People walking into either the Griffin Center or administrative services building today have a hard time believing they are still standing in the existing buildings, Switzer added. So many things were changed, from the addition of windows to improve and increase the amount of natural light to the addition of bike racks and amenities.

“We basically gutted everything on the interior, and expanded it,” Switzer said.

Among other parts of the renovation design, those changes earned each of the two building LEED certifications from the U.S. Green Building Council — LEED Silver for the Student and Administrative Services building and LEED Gold for the Griffin Center. The two buildings are the first LEED-certified projects anywhere in the Grossmont-Cuyamaca Community College District.

A substantial amount of what was gutted was recycled, earning the project LEED points. Certain types of forested material, specifically regarded as more sustainable, were also chosen for many areas where wood was needed, Switzer said. Sustainable or high efficiency glazings, carpets and mechanical and electrical systems were also used and installed.

“When we decided to go for a LEED, we had to look at all those materials, and that was part of our specifications (for the designers), Switzer said.

Designed by Architects Mosher Drew, and with construction led by project manager Gafcon Inc. and general contractor Rudolph and Sletten Inc., the project entailed re-vamping about 48,000 square feet of existing space between the two buildings, and adding 36,000 square feet.

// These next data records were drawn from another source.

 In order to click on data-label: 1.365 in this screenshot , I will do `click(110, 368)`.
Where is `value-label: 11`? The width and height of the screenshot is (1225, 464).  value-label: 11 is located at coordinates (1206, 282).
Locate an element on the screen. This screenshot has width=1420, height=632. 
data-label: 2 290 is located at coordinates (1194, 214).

Expanded by about 16,000 square feet, the new Student Services and Administration building has brought together many services that used to be spread all over campus, said Tim Flood, Grossmont Community College Vice President of Administrative Services.

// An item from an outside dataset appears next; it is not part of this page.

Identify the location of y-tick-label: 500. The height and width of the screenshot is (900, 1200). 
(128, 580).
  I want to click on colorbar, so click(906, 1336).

“What these buildings were able to do was kind of centrally house student support services,” Flood said. “We had also outgrown those, so that’s why the services were kind of dispersed throughout the campus.”

Grossmont College has a student body of around 20,000.

The now 46,734-square-foot Griffin Center, located right next to the administration building, includes meeting rooms for student groups, seating for dining, lounging or study; access to the school’s career center and a lobby with a 10-foot video screen, four food stations, and a mini-market. It’s also home to the offices and work areas of the Associated Students, the culinary arts program, student health services, the career and job placement center and Disabled Student Programs and Services.

The most challenging aspect of construction, Switzer said, was coordinating all the construction activities in the middle of such a busy campus, from the delivery of construction materials to the movement of the large construction equipment.

Flood said Proposition R took Grossmont about one-third of the way though the school’s old facilities master plan. The update to the master plan that’s in process now may lead to an initiative in November’s general election to fund other projects the district says are needed still, but the district’s governing board has yet to decide if it will ask that of voters.

“Although we’ve got new buildings on campus, we still have facilities that are over 50 years old, that weren’t touched by the bond measure,” Flood said. “Technology has changed completely from the 60s to where we are now; the infrastructure needs to change, and we need to be able to continue to adapt.”